Text passage =>
** Begin **

🐛 Legacy detect should return UTF-8-SIG if sig is detected (#38)

In order to be as close as possible to chardet behavior regarding the detect function, this PR adjusts the return value when the actual given content contains the SIG (utf-8). This minor fix is related to the possible integration of this lib to requests. see psf/requests#5797 Why does Charset-Normalizer return 'utf-8' instead of 'utf-8-sig'? Here are the main reasons : The SIG is actually not very useful, and not widely recognized even by the Unicode consortium. The detection/normalization process does strip the sig but takes it into account.
jawah · May 12, 2021 · 030039c · 030039c
1 parent e46ee12
commit 030039c
Show file tree

Hide file tree

Showing 2 changed files with 23 additions and 3 deletions.
diff --git a/charset_normalizer/legacy.py b/charset_normalizer/legacy.py
@@ -19,8 +19,17 @@ def detect(byte_str):
 
     r = CnM.from_bytes(byte_str).best().first()
 
+    encoding = r.encoding if r is not None else None
+    language = r.language if r is not None and r.language != 'Unknown' else ''
+    confidence = 1. - r.chaos if r is not None else None
+
+    # Note: CharsetNormalizer does not return 'UTF-8-SIG' as the sig get stripped in the detection/normalization process
+    # but chardet does return 'utf-8-sig' and it is a valid codec name.

** End **

Exercise brief => Transcribe the commit page word for word, starting at "In order to" and ending at "r = CnM.from_bytes(byte_str).best().first()".

Data block =>
** Begin **

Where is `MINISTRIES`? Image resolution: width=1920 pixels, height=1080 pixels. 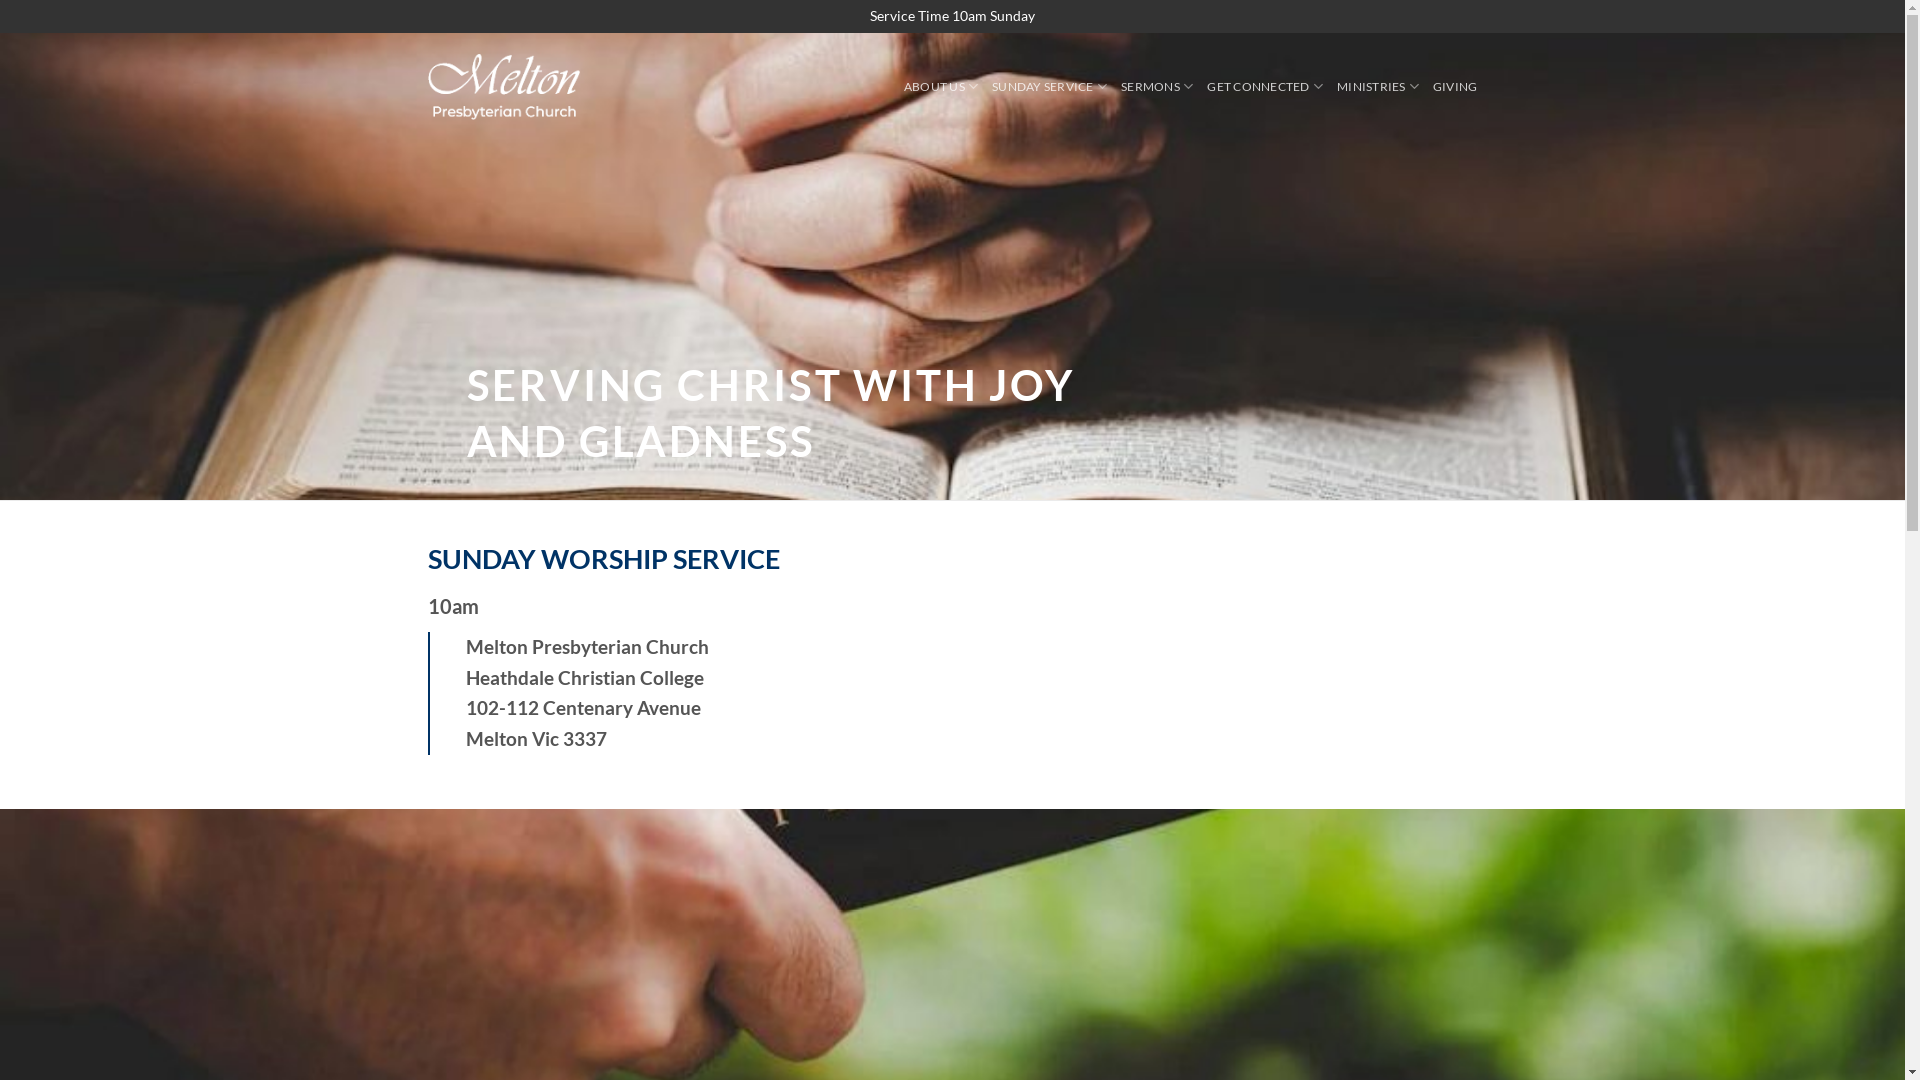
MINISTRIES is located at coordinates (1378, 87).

** End **

Complete answer =>
In order to be as close as possible to chardet behavior regarding the detect function, this PR adjusts the return value when the actual given content contains the SIG (utf-8). This minor fix is related to the possible integration of this lib to requests. see psf/requests#5797 Why does Charset-Normalizer return 'utf-8' instead of 'utf-8-sig'? Here are the main reasons : The SIG is actually not very useful, and not widely recognized even by the Unicode consortium. The detection/normalization process does strip the sig but takes it into account.
jawah · May 12, 2021 · 030039c · 030039c
1 parent e46ee12
commit 030039c
Show file tree

Hide file tree

Showing 2 changed files with 23 additions and 3 deletions.
diff --git a/charset_normalizer/legacy.py b/charset_normalizer/legacy.py
@@ -19,8 +19,17 @@ def detect(byte_str):
 
     r = CnM.from_bytes(byte_str).best().first()